Now when I boot up MK 8, I see I’m playing “ver. 3.0.” Smash for Wii U is already on version 1.01, while the 3DS has gotten up to 1.04 Balance tweaks and gameplay adjustments aren’t inherently a bad thing, but they do fundamentally change the nature of the game. The meta-game of understanding how other players approach the game is now inextricably linked to the real possibility that the game will substantially change over time. Nintendo has so far made things even more complicated by being vague about what the patches are actually changing, which means players are now required to meticulously dig into the game to stay aware of its shifting mechanics.

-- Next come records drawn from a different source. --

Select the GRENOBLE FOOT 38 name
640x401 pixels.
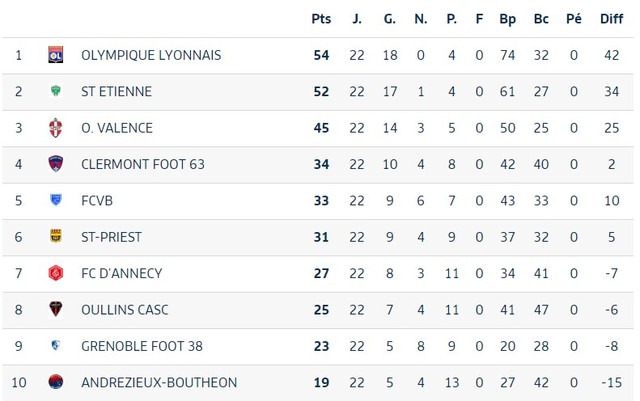[x=142, y=346]
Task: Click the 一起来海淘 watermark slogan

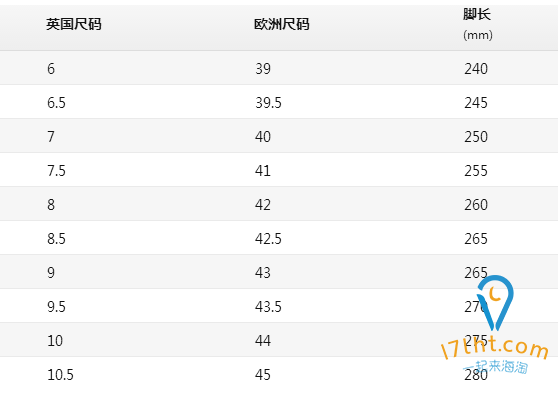Action: 495,366
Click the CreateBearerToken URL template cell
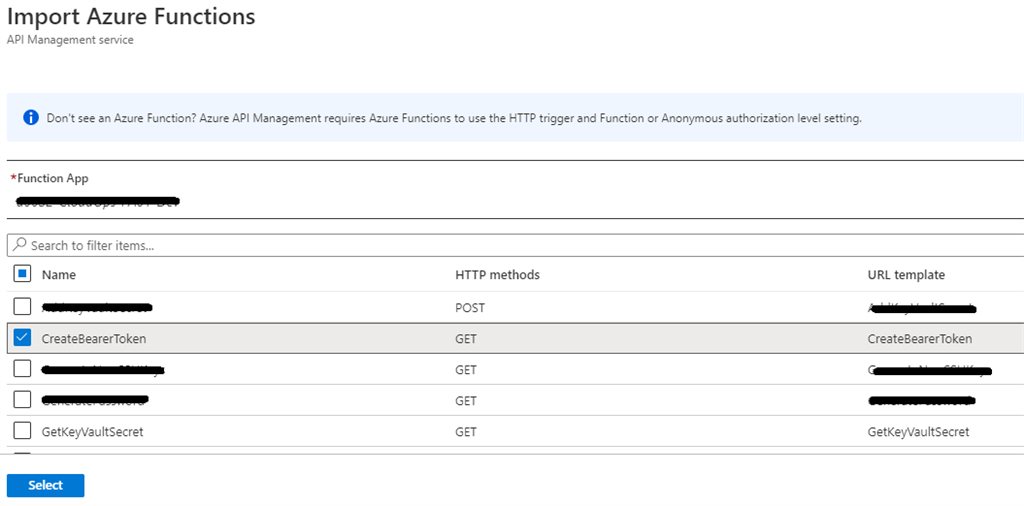 (x=919, y=339)
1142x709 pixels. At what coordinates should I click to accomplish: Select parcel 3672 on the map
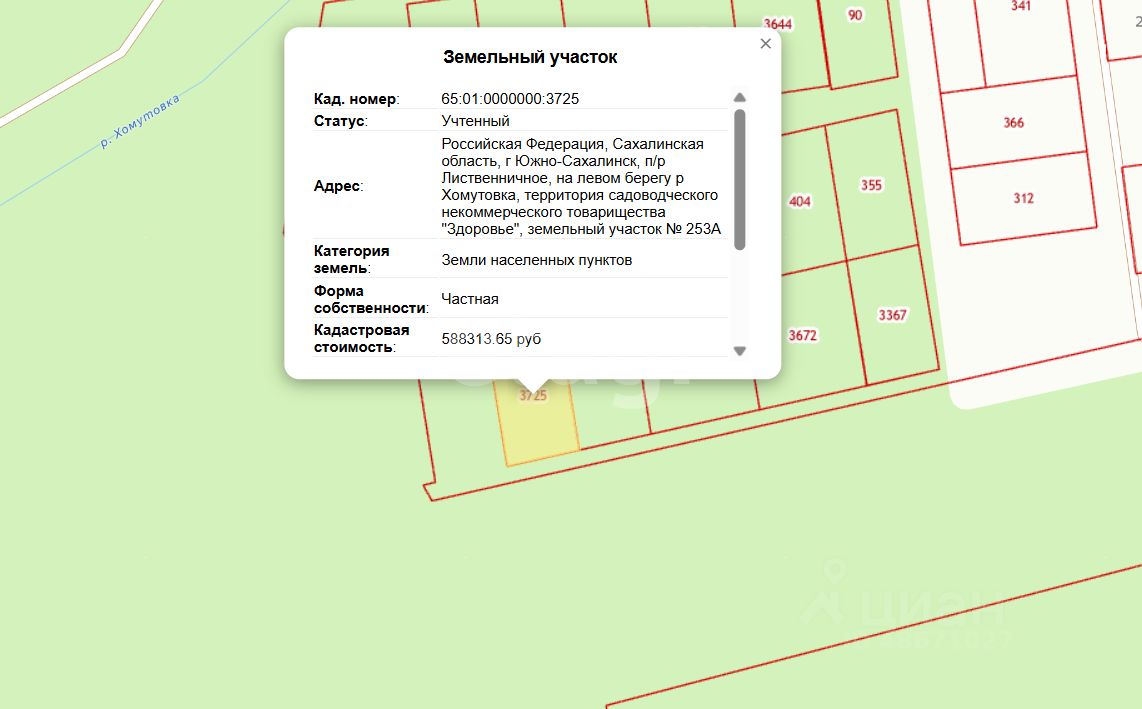pos(803,335)
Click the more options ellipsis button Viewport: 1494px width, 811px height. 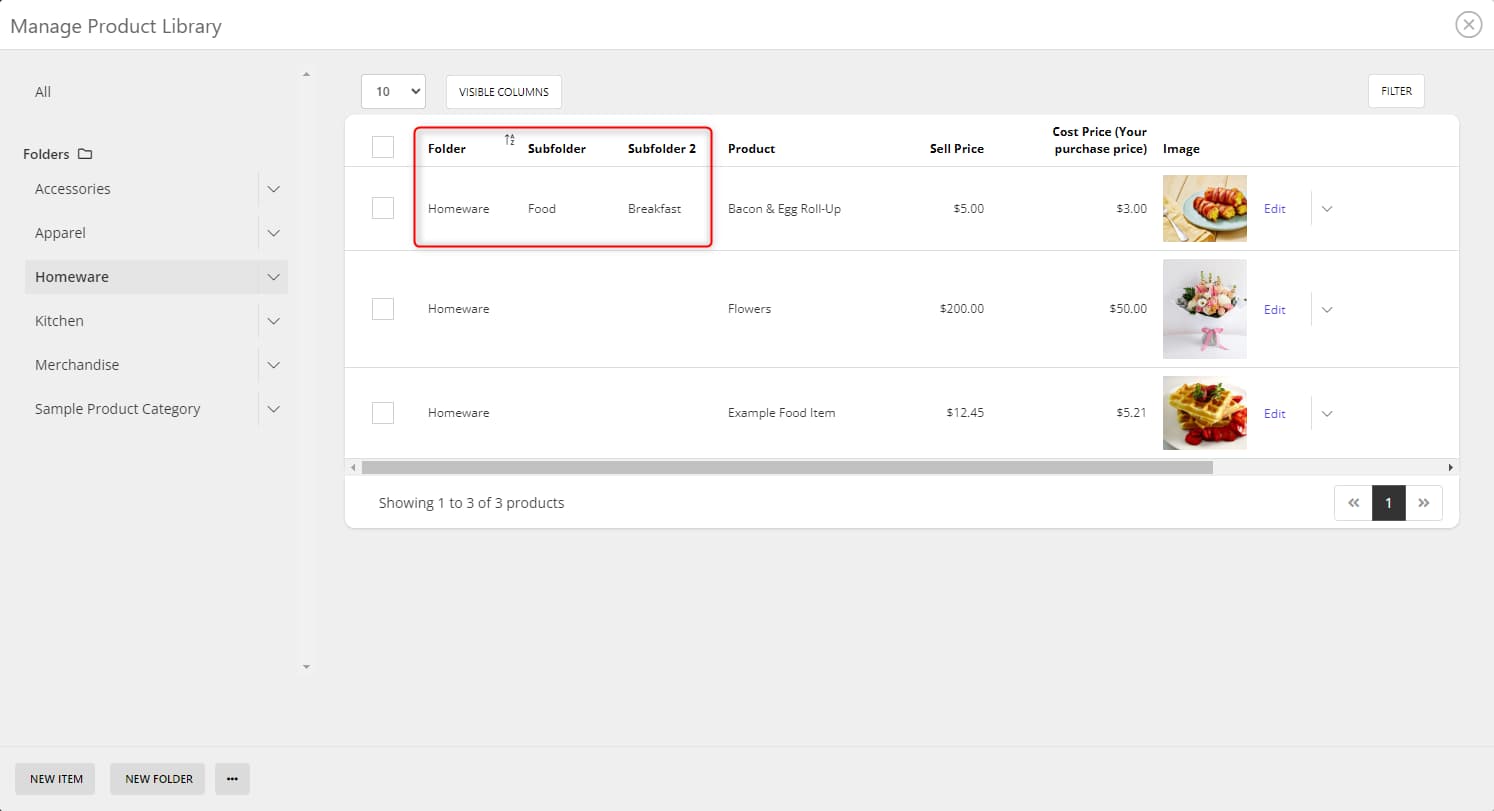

Miyamoto famously said that “A delayed game is eventually good, but a rushed game is forever bad”, but that is no longer true. For better or worse, Nintendo has finally joined the rest of the industry in this respect. If we’re very unlucky, the patching dynamic could mean that a game like Melee never happens again. Instead of players having to refine and improve their techniques to counter strong characters, they can just complain that Fox’s back air is too strong, and the game will get patched. Imperfections can be addressed and rough edges worn down, but that might also erode some of the unique character that Nintendo games have possessed. I guarantee you it will lead to shipping games earlier with more known bugs (as it has for every other studio out there).
Then again, sometimes this will be great (a few menu design changes have made Mario Kart 8 even smoother), and games will be saved from unexpected issues. Theoretically, Miyamoto’s law could be a thing of the past. Of course, I could also become a world champion Smash tournament player — theoretically. I don’t see that happening, though.